Thursday, January 22, 2009

More Antlr Fun

When I started on the Antlr grammar for the Suneido language I realized I hadn't handled escape sequences in string literals in queries.

I thought this would be easy, but I thrashed around for quite a while on it.

There are lots of examples like:
: '"' (EscapeSequence | ~('"'))* '"'
fragment EscapeSequence
: '\\' ('b'|'t'|'n'|'f'|'r'|'v'|'\"'|'\''|'\\')
| '\\' 'x' HexDigit+
| OctalEscape
fragment OctalEscape
: '\\' ('0'..'3') ('0'..'7') ('0'..'7')
| '\\' ('0'..'7') ('0'..'7')
| '\\' ('0'..'7')
Looks straightforward. But ... there aren't many examples that show how to convert those escape sequences to the proper characters. There are a few like:
( 'n' {$setText("\n");}
| 'r' {$setText("\r");}
| 't' {$setText("\t");}
Maybe that worked in Antlr 2, but it doesn't work in Antlr 3. The nearest thing to an explanation I could find was a cryptic response to a mailing list question. It seems to imply there is a way to do it, but if so, I couldn't figure it out. (I hope my responses to Suneido questions aren't as cryptic!)

I found a few references to this being an area where Antlr is weak. The book has very little material on lexical analysis.

I tried various combinations and permutations but I couldn't find any way to make it work.
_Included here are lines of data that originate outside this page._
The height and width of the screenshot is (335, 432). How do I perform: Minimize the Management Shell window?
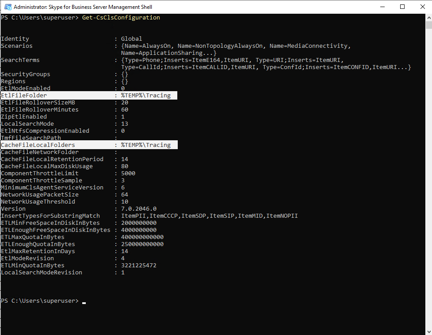click(x=382, y=7)
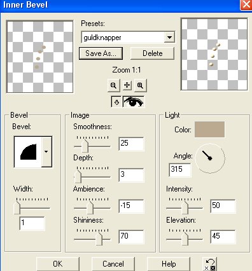Toggle the auto proof arrow button

pos(116,102)
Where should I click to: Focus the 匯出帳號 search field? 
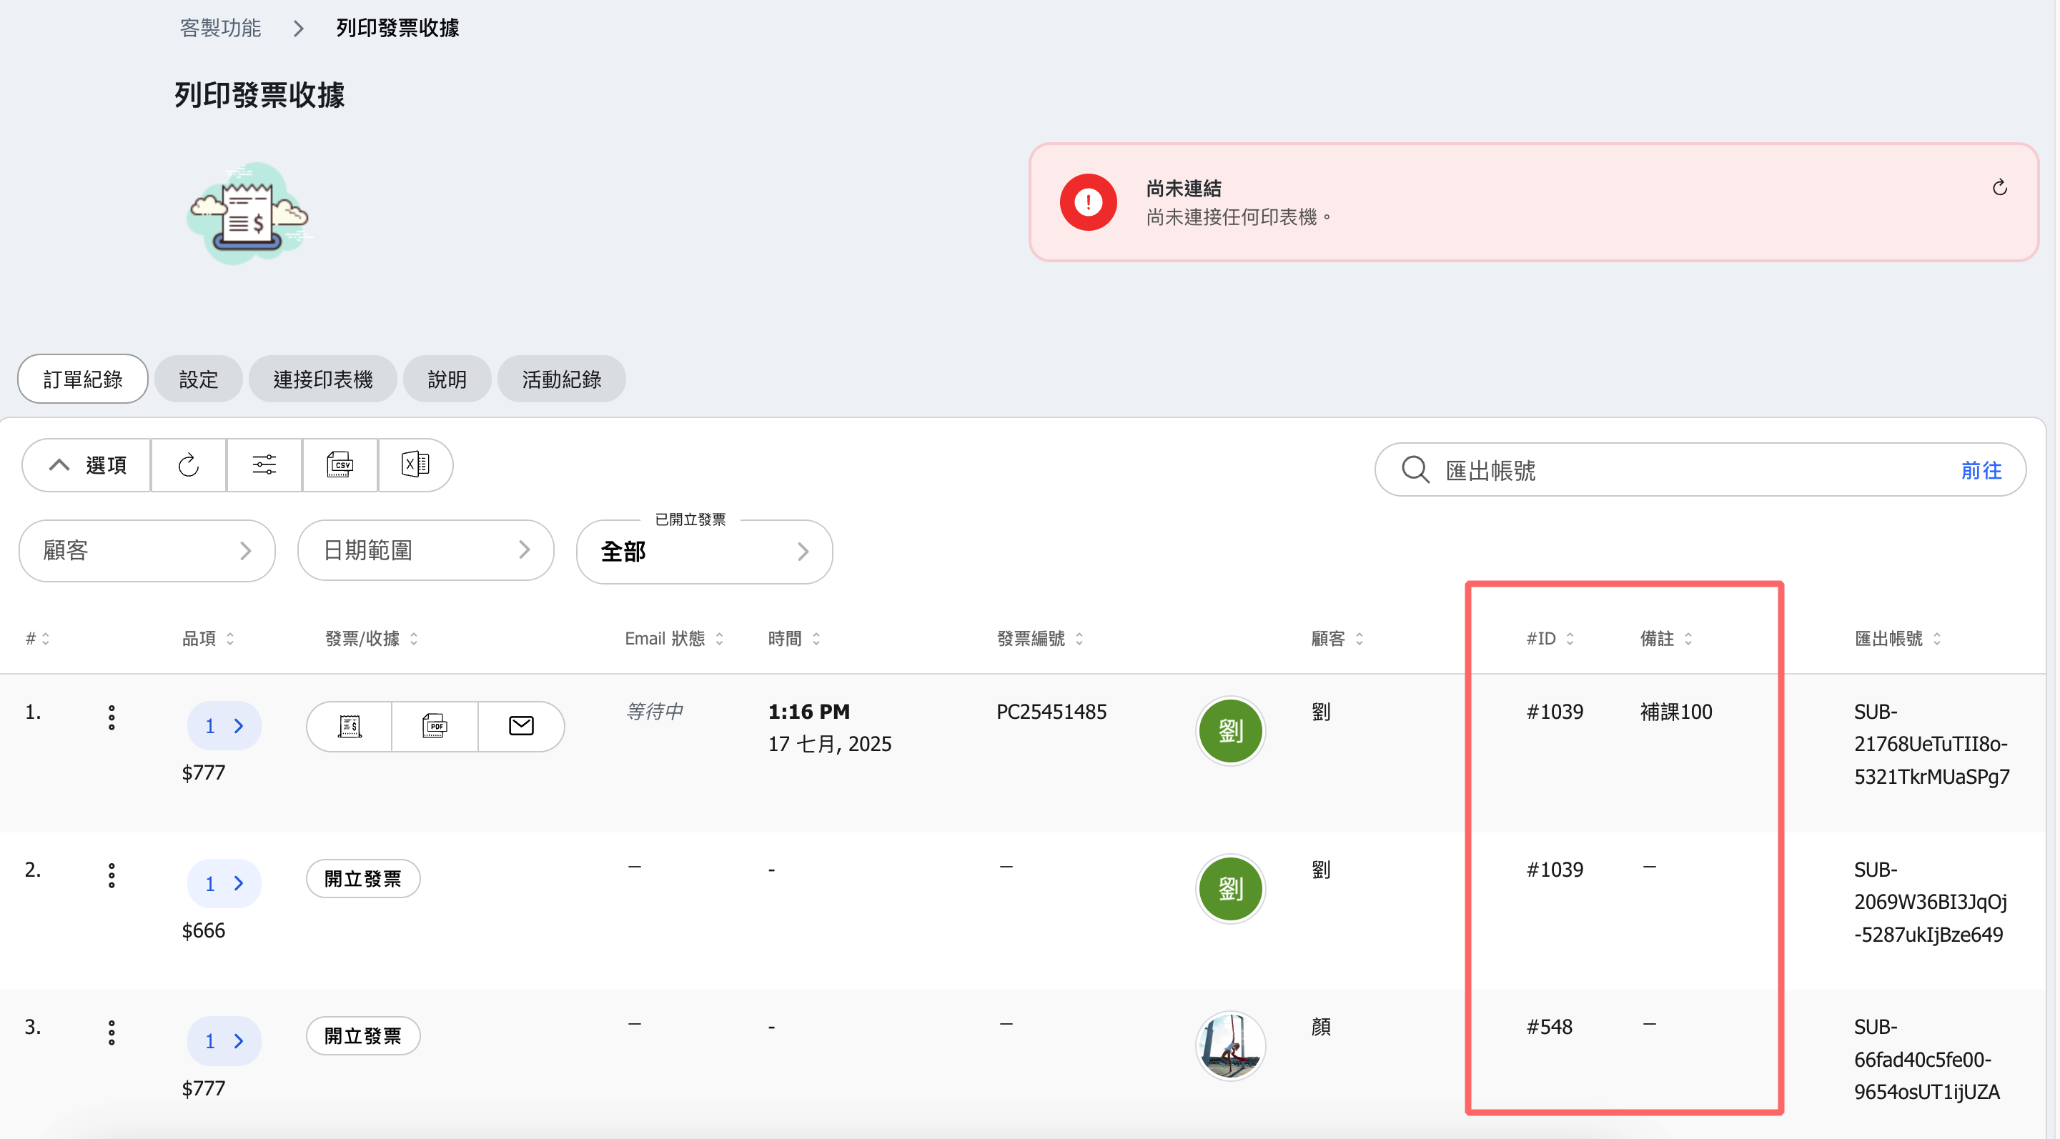click(x=1699, y=470)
In the end I just handled it outside Antlr by writing a function that would convert the escape sequences in a string. So my grammar just has:
: '"' ( ESCAPE | ~('"'|'\\') )* '"'
| '\'' ( ESCAPE | ~('\''|'\\') )* '\''
ESCAPE : '\\' . ;
I guess I should have taken this approach from the start, but the examples seem to show handling more in the lexer. And like my last Antlr issue, it seems a little ugly to be able to recognize things in the grammar, but then have to reprocess them again yourself later.

1 comment:

Anonymous said...

In ANTLR 3 this construction seems to work instead $setText
: '\\'
( c='"' { $c.setText("\""); }
| c='\\' { $c.setText("\\"); }